Oh damm that's a lot of waiting time [MENTION=123453]kg11sgbg[/MENTION]


----------



## SaiyanGoku (May 14, 2015)

Reloaded said:


> Configuration is too low. With 2gb ram multitasking would be impossible.


I'm running Chrome (6 Tabs) + Task Manager + Keepass 2+ HW Monitor + Crystal Disk Info + Deluge + Networx+ Steam downloads in background + IDM in background on a laptop with 2 GB ram (32 bit Windows 8.1). Ram used is 53%. Don't know if that qualifies as multitasking.


----------



## kg11sgbg (May 15, 2015)

SaiyanGoku said:


> I'm running Chrome (6 Tabs) + Task Manager + Keepass 2+ HW Monitor + Crystal Disk Info + Deluge + Networx+ Steam downloads in background + IDM in background on a laptop with 2 GB ram (32 bit Windows 8.1). Ram used is 53%. Don't know if that qualifies as multitasking.

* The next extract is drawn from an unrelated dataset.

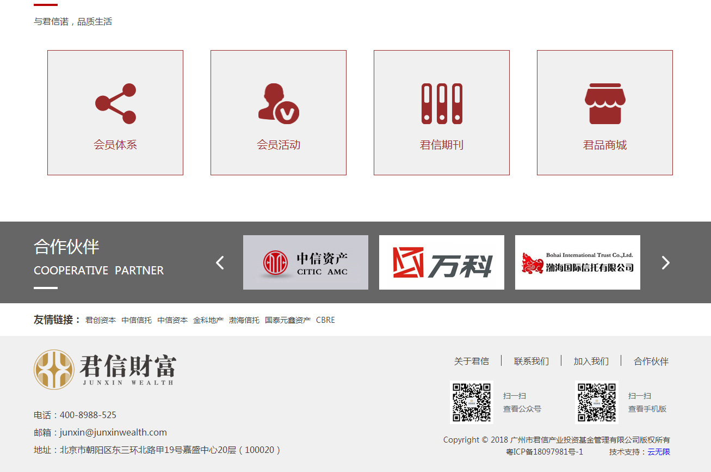
Task: Click the 云无限 tech support link
Action: [x=659, y=452]
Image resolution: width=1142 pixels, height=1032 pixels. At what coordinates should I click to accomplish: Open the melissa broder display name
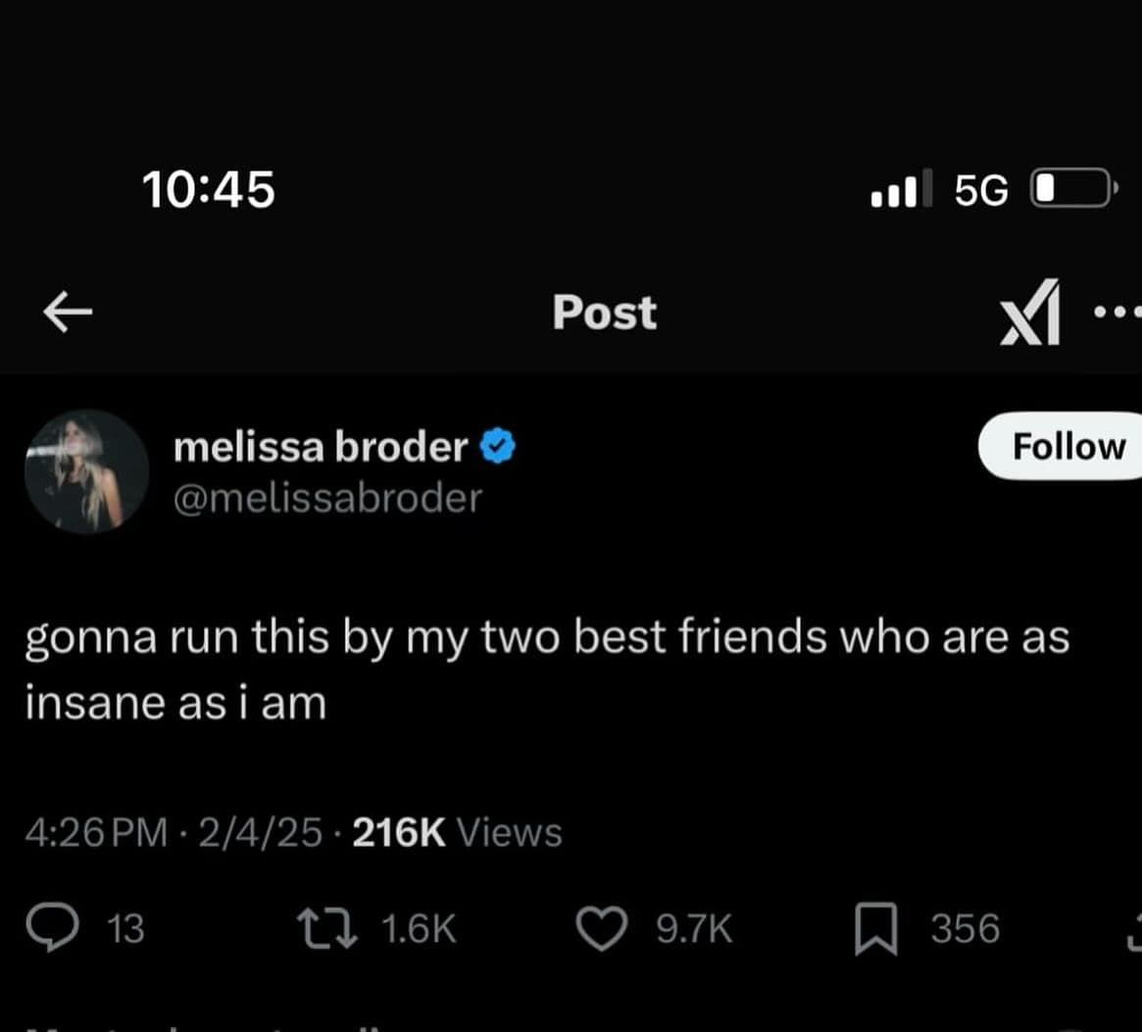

+++++11111........ Great comment  [MENTION=145143]SaiyanGoku[/MENTION].
Thank you brother for the facts.



> *No offence taken. I am not advertising,nor insisting anyone to purchase Micromax Canvas LapTab.In fact this is going to be my 1st and the only device from Micromax.  Whether I am happy for my purchase or I regret for the purchase is sole responsibility,wish,discretion and choice made by me. THANK YOU ALL.*


----------



## dashing.sujay (May 15, 2015)

It's not the RAM rather the atom processor which can struggle to multi task. However, given the latest iteration of the chip along with optimisation of 8.1 for hybrid devices, i hope there shouldn't be any problem.


----------



## kg11sgbg (May 15, 2015)

dashing.sujay said:


> It's not the RAM rather the atom processor which can struggle to multi task. However, given the latest iteration of the chip along with optimisation of 8.1 for hybrid devices, i hope there shouldn't be any problem.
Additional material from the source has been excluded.